El seguro médico es obligatorio y el 90% de la población cotiza al sistema público en función de sus ingresos. Actualmente, estas aportaciones representan aproximadamente el 14,5% de la recaudación total, dividida equitativamente entre empleadores y empleados con una prima adicional según la empresa aseguradora, habiendo registrado un incremento medio del 3% durante este ejercicio. Sin nuevas partidas destinadas a la sanidad pública, el déficit previsto para 2027 supera los 15.000 millones de euros.
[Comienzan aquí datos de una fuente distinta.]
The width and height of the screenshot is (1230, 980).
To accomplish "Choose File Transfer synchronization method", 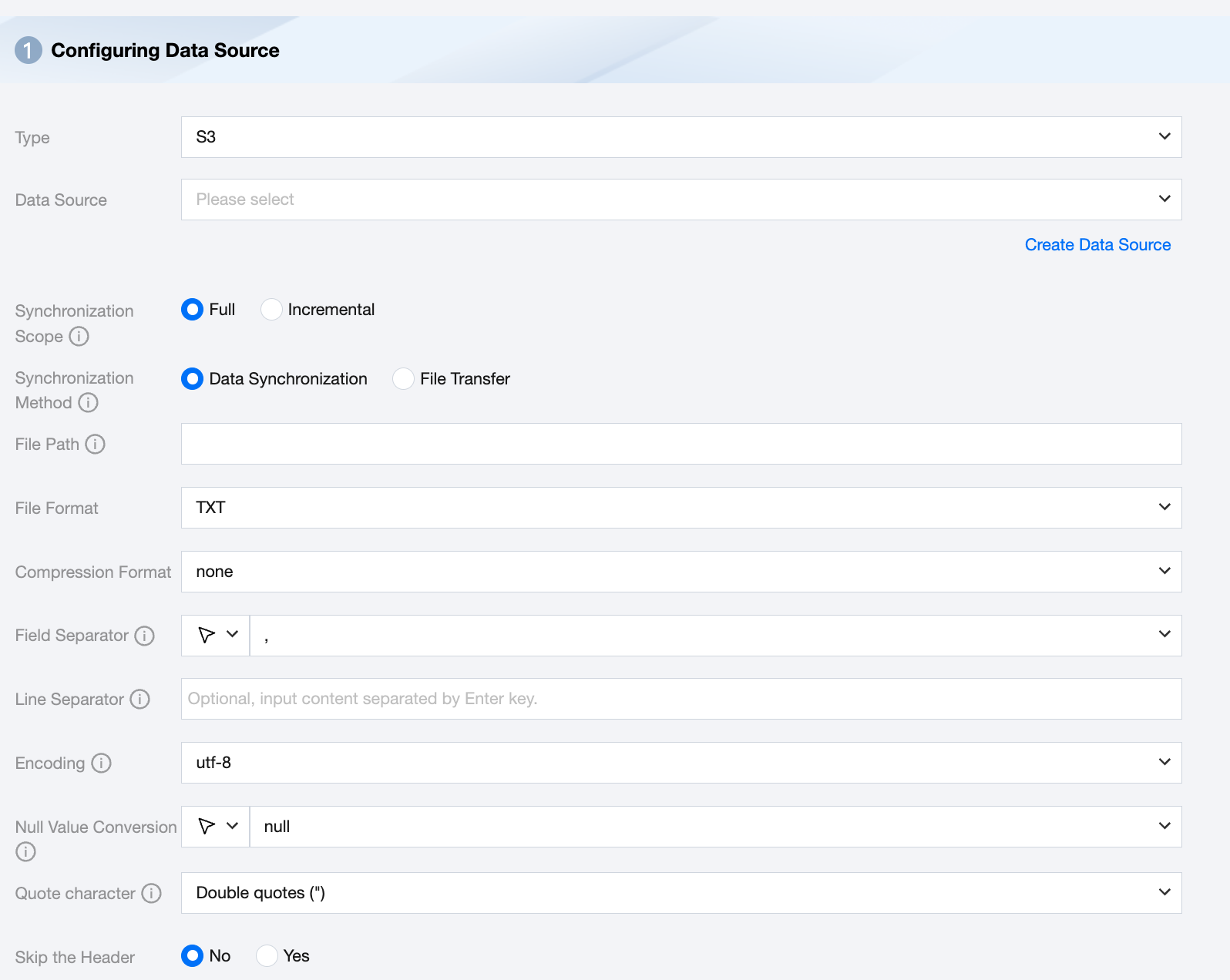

La ministra de Sanidad, Nina Warken, ya había sido tajante durante una rueda de prensa celebrada el pasado 14 de abril al declarar que “sencillamente, no podemos gastar más de lo que ingresamos”, anticipando un plan que recortará cerca de 12.000 millones de euros anuales en el sector de la salud para finales de este mismo año, de los cuales 6.000 millones procederán directamente de la reestructuración hospitalaria. 

Los pacientes deberán pagar entre 7,50 y 15 euros por medicamento recetado, frente a los 5-10 euros actuales. Se exigirá una segunda opinión obligatoria para aprobar cirugías 'costosas' de cadera o rodilla. A partir de 2028, los cónyuges sin ingresos propios, que hasta ahora tenían cobertura gratuita, deberán abonar una tasa fija del 3,5 por ciento de los ingresos de su pareja (con algunas exenciones). Se suprimirán los pagos 'extrapresupuestarios' a los médicos de familia por consultas sin cita previa o pacientes derivados.

Oliver Blatt, presidente de la Asociación Nacional de Fondos de Seguro de Salud Obligatorios (GKV), acogió con satisfacción las medidas, excusándose en que los fondos “invierten más de mil millones de euros diarios en la atención de 75 millones de ciudadanos. Es una cantidad considerable y debe ser suficiente”, afirmó.